Nothing in the records may be changed; reproduce all of them.

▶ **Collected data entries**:
───

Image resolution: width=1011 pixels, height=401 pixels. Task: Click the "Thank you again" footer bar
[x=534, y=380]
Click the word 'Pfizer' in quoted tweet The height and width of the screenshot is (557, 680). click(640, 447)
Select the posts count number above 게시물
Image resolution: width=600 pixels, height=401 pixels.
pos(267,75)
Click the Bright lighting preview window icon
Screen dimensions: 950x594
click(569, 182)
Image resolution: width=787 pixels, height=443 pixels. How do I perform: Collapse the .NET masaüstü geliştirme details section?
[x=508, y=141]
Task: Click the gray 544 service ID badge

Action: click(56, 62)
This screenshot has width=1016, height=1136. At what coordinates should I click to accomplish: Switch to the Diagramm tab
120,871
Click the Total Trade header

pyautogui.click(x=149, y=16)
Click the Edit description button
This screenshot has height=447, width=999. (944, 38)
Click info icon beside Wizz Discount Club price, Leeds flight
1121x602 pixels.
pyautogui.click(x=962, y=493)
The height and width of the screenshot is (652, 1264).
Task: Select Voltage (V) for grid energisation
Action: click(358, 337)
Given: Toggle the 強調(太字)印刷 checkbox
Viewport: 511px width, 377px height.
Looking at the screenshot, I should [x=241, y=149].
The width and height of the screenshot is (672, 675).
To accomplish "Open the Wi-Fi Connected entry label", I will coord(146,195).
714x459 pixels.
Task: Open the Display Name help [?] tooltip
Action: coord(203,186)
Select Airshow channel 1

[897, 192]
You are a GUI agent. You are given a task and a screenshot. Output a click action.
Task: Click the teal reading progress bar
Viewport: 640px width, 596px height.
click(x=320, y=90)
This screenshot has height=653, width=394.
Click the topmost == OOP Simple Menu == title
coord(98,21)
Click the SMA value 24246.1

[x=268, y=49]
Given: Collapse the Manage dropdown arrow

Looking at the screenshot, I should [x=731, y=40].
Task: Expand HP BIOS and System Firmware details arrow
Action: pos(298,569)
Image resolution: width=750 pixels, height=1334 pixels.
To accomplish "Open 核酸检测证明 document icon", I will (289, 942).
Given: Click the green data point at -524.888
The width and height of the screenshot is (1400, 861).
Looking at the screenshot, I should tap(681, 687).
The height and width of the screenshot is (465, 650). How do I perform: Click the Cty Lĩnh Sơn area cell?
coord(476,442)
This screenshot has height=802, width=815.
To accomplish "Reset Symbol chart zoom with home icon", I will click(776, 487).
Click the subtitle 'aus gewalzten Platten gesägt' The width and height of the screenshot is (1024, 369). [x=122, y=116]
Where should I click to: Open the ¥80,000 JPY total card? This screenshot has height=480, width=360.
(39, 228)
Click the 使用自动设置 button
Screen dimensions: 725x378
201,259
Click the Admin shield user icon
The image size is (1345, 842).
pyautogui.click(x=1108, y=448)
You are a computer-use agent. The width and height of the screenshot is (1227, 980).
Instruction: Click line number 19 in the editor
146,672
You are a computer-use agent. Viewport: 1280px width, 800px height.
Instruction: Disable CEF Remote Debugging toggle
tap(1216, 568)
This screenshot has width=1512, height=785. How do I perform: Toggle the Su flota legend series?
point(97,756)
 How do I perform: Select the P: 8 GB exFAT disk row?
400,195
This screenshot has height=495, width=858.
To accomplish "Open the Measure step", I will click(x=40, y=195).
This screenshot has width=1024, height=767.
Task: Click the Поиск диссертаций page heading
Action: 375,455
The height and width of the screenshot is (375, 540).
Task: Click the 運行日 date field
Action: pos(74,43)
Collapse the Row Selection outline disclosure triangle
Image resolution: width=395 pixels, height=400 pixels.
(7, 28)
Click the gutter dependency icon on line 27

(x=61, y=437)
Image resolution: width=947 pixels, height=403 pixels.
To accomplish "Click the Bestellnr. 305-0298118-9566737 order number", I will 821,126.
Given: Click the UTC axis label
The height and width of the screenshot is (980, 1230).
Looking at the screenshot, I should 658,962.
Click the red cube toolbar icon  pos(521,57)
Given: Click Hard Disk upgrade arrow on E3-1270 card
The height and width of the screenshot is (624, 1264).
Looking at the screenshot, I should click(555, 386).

───

▶ **ANSWER TO THE EXERCISE**:
Image resolution: width=1011 pixels, height=401 pixels. Task: Click the "Thank you again" footer bar
[x=534, y=380]
Click the word 'Pfizer' in quoted tweet The height and width of the screenshot is (557, 680). click(640, 447)
Select the posts count number above 게시물
Image resolution: width=600 pixels, height=401 pixels.
pos(267,75)
Click the Bright lighting preview window icon
Screen dimensions: 950x594
click(569, 182)
Image resolution: width=787 pixels, height=443 pixels. How do I perform: Collapse the .NET masaüstü geliştirme details section?
[x=508, y=141]
Task: Click the gray 544 service ID badge

Action: click(56, 62)
This screenshot has width=1016, height=1136. At what coordinates should I click to accomplish: Switch to the Diagramm tab
120,871
Click the Total Trade header

pyautogui.click(x=149, y=16)
Click the Edit description button
This screenshot has height=447, width=999. (944, 38)
Click info icon beside Wizz Discount Club price, Leeds flight
1121x602 pixels.
pyautogui.click(x=962, y=493)
The height and width of the screenshot is (652, 1264).
Task: Select Voltage (V) for grid energisation
Action: click(358, 337)
Given: Toggle the 強調(太字)印刷 checkbox
Viewport: 511px width, 377px height.
Looking at the screenshot, I should [x=241, y=149].
The width and height of the screenshot is (672, 675).
To accomplish "Open the Wi-Fi Connected entry label", I will coord(146,195).
714x459 pixels.
Task: Open the Display Name help [?] tooltip
Action: coord(203,186)
Select Airshow channel 1

[897, 192]
You are a GUI agent. You are given a task and a screenshot. Output a click action.
Task: Click the teal reading progress bar
Viewport: 640px width, 596px height.
click(x=320, y=90)
This screenshot has height=653, width=394.
Click the topmost == OOP Simple Menu == title
coord(98,21)
Click the SMA value 24246.1

[x=268, y=49]
Given: Collapse the Manage dropdown arrow

Looking at the screenshot, I should [x=731, y=40].
Task: Expand HP BIOS and System Firmware details arrow
Action: pos(298,569)
Image resolution: width=750 pixels, height=1334 pixels.
To accomplish "Open 核酸检测证明 document icon", I will (289, 942).
Given: Click the green data point at -524.888
The width and height of the screenshot is (1400, 861).
Looking at the screenshot, I should tap(681, 687).
The height and width of the screenshot is (465, 650). How do I perform: Click the Cty Lĩnh Sơn area cell?
coord(476,442)
This screenshot has height=802, width=815.
To accomplish "Reset Symbol chart zoom with home icon", I will click(776, 487).
Click the subtitle 'aus gewalzten Platten gesägt' The width and height of the screenshot is (1024, 369). [x=122, y=116]
Where should I click to: Open the ¥80,000 JPY total card? This screenshot has height=480, width=360.
(39, 228)
Click the 使用自动设置 button
Screen dimensions: 725x378
201,259
Click the Admin shield user icon
The image size is (1345, 842).
pyautogui.click(x=1108, y=448)
You are a computer-use agent. The width and height of the screenshot is (1227, 980).
Instruction: Click line number 19 in the editor
146,672
You are a computer-use agent. Viewport: 1280px width, 800px height.
Instruction: Disable CEF Remote Debugging toggle
tap(1216, 568)
This screenshot has width=1512, height=785. How do I perform: Toggle the Su flota legend series?
point(97,756)
 How do I perform: Select the P: 8 GB exFAT disk row?
400,195
This screenshot has height=495, width=858.
To accomplish "Open the Measure step", I will click(x=40, y=195).
This screenshot has width=1024, height=767.
Task: Click the Поиск диссертаций page heading
Action: 375,455
The height and width of the screenshot is (375, 540).
Task: Click the 運行日 date field
Action: pos(74,43)
Collapse the Row Selection outline disclosure triangle
Image resolution: width=395 pixels, height=400 pixels.
(7, 28)
Click the gutter dependency icon on line 27

(x=61, y=437)
Image resolution: width=947 pixels, height=403 pixels.
To accomplish "Click the Bestellnr. 305-0298118-9566737 order number", I will 821,126.
Given: Click the UTC axis label
The height and width of the screenshot is (980, 1230).
Looking at the screenshot, I should 658,962.
Click the red cube toolbar icon  pos(521,57)
Given: Click Hard Disk upgrade arrow on E3-1270 card
The height and width of the screenshot is (624, 1264).
Looking at the screenshot, I should click(555, 386).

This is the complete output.